**Task goal:**
The expected answer is the set of lines in the data below between the line holding "2019年6月 (789, 1732)" and the line holding "弓削農園 (786, 1193)", inclusive, written out exactly.

**Data excerpts:**
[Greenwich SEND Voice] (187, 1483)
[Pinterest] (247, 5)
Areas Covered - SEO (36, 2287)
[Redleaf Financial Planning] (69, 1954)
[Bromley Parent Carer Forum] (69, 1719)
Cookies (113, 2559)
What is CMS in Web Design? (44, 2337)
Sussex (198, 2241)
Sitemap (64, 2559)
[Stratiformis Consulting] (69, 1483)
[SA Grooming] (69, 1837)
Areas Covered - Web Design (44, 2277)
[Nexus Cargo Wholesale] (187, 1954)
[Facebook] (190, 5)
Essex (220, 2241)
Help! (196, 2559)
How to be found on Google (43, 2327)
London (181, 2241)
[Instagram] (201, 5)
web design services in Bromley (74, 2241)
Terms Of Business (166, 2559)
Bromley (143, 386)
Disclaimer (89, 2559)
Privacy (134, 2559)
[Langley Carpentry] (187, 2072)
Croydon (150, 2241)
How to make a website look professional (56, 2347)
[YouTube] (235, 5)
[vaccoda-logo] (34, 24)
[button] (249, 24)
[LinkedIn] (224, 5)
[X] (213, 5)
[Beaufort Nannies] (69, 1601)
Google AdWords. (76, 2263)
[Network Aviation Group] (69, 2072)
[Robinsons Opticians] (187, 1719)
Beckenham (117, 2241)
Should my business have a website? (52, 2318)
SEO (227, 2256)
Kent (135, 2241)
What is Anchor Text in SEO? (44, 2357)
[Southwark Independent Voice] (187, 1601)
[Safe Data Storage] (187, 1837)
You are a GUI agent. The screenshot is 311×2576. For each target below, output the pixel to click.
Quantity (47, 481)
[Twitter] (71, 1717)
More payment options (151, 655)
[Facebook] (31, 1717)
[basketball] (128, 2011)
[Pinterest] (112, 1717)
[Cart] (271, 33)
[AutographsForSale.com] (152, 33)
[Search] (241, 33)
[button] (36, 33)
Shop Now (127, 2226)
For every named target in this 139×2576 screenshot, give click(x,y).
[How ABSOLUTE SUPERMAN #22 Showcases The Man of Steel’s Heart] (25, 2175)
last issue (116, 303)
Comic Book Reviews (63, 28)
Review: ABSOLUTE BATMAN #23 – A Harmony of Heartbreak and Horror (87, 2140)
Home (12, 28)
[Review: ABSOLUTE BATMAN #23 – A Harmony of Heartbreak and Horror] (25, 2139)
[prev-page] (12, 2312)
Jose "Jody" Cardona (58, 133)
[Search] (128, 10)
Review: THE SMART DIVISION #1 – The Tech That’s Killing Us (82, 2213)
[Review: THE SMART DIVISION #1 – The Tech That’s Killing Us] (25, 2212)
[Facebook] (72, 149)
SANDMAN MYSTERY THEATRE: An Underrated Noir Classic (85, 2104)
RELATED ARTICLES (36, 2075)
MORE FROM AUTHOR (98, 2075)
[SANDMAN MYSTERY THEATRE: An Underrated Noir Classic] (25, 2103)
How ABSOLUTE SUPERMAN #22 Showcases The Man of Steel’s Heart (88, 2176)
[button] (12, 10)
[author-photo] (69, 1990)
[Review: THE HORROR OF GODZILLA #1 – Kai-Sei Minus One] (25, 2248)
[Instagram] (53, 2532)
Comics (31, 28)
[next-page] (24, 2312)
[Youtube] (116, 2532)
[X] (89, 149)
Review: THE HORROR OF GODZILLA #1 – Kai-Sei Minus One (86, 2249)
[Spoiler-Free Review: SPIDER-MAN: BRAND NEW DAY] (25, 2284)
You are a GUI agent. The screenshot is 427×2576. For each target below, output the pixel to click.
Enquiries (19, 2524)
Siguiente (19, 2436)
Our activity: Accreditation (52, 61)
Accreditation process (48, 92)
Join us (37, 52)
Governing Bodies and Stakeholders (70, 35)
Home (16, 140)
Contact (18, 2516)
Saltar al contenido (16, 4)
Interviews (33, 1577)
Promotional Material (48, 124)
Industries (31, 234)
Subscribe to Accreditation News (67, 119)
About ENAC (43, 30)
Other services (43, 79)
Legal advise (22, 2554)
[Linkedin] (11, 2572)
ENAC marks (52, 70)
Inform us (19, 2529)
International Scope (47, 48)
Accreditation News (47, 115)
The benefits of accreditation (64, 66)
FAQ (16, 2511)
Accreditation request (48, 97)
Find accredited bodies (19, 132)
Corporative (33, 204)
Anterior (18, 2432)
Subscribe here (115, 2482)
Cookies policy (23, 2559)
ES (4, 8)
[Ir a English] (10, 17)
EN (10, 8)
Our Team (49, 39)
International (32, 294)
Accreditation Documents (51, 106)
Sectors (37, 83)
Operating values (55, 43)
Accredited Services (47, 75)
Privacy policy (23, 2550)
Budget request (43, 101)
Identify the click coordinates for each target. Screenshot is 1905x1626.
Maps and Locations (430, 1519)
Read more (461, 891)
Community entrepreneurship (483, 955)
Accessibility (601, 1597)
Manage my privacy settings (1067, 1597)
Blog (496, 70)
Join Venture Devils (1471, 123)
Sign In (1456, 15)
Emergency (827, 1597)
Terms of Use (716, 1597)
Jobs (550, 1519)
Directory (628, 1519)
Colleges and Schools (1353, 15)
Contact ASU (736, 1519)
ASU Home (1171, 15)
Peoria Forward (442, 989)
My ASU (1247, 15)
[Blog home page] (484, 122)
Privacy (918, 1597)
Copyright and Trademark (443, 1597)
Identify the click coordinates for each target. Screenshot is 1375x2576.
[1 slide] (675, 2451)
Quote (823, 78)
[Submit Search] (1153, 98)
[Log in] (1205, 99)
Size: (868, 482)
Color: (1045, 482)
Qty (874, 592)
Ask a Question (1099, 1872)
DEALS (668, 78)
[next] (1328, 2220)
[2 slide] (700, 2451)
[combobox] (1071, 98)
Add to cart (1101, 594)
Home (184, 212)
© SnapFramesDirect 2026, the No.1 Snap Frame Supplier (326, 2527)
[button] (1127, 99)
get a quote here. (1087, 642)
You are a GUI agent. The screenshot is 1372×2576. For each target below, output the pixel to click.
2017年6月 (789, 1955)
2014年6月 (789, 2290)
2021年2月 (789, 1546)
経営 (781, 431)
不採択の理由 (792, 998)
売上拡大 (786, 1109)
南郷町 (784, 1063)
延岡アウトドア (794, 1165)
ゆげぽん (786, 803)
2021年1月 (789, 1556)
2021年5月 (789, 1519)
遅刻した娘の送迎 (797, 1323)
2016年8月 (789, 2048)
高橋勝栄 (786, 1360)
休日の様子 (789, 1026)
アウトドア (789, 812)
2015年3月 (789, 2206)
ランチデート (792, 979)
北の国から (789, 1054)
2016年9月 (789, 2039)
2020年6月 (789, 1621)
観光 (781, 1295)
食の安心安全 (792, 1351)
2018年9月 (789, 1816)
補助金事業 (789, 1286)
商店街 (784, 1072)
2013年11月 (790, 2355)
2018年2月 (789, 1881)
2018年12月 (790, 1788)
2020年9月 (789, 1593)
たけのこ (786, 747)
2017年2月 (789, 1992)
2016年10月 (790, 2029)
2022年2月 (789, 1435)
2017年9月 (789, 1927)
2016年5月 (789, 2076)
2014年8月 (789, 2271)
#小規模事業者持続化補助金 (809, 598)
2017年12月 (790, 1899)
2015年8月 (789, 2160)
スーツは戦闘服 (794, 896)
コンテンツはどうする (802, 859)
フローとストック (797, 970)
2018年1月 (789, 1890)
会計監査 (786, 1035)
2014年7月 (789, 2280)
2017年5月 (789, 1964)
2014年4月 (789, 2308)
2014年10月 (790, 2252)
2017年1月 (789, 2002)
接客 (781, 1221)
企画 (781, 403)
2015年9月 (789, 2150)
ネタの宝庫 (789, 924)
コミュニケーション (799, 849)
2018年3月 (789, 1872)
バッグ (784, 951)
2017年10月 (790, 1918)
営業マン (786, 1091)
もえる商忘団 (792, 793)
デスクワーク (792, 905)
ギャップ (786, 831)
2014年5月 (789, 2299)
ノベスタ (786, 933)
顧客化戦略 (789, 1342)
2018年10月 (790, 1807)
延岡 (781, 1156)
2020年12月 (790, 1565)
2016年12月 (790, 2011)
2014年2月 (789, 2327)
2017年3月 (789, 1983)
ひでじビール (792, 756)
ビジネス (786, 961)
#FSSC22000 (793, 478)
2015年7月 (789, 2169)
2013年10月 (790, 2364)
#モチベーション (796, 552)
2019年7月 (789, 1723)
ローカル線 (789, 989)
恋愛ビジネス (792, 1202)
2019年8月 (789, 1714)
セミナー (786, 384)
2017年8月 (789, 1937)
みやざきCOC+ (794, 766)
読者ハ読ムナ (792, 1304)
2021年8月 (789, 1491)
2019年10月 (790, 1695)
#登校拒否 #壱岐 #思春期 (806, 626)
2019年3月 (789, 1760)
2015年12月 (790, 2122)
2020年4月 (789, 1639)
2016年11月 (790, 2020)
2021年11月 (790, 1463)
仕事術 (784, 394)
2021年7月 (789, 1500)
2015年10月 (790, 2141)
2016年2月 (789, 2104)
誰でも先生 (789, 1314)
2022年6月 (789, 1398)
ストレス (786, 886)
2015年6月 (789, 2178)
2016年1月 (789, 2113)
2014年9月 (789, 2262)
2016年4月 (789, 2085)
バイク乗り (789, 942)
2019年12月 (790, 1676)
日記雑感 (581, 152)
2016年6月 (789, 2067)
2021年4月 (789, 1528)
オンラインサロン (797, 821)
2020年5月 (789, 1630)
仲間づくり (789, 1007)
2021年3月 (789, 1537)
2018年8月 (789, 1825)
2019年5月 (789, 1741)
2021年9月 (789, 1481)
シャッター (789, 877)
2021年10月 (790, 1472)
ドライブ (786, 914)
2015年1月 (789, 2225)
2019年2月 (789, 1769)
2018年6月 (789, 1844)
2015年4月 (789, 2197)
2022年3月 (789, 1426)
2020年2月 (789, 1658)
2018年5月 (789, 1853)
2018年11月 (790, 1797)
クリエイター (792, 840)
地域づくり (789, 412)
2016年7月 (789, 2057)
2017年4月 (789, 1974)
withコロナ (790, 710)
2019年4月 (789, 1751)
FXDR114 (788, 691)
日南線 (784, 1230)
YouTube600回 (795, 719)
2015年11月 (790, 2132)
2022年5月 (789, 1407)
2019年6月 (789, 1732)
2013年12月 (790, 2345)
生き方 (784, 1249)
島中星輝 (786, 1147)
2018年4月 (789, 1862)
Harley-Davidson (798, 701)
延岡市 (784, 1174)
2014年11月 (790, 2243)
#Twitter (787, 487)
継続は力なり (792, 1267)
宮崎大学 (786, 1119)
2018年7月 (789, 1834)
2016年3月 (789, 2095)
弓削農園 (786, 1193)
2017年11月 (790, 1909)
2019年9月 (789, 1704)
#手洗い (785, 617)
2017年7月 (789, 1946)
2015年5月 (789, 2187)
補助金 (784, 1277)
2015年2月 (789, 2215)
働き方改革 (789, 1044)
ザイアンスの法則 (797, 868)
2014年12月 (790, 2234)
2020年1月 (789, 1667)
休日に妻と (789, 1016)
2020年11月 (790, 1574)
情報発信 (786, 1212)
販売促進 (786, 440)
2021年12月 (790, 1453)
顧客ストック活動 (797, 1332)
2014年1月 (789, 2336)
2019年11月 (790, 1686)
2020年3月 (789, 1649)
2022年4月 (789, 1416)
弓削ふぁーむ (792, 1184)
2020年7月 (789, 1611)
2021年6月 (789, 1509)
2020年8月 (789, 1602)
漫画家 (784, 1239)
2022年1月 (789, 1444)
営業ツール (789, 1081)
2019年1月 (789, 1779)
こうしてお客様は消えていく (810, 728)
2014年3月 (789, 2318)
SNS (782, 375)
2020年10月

**Your solution:**
2019年6月 (789, 1732)
2013年12月 (790, 2345)
生き方 (784, 1249)
島中星輝 (786, 1147)
2018年4月 (789, 1862)
Harley-Davidson (798, 701)
延岡市 (784, 1174)
2014年11月 (790, 2243)
#Twitter (787, 487)
継続は力なり (792, 1267)
宮崎大学 (786, 1119)
2018年7月 (789, 1834)
2016年3月 (789, 2095)
弓削農園 (786, 1193)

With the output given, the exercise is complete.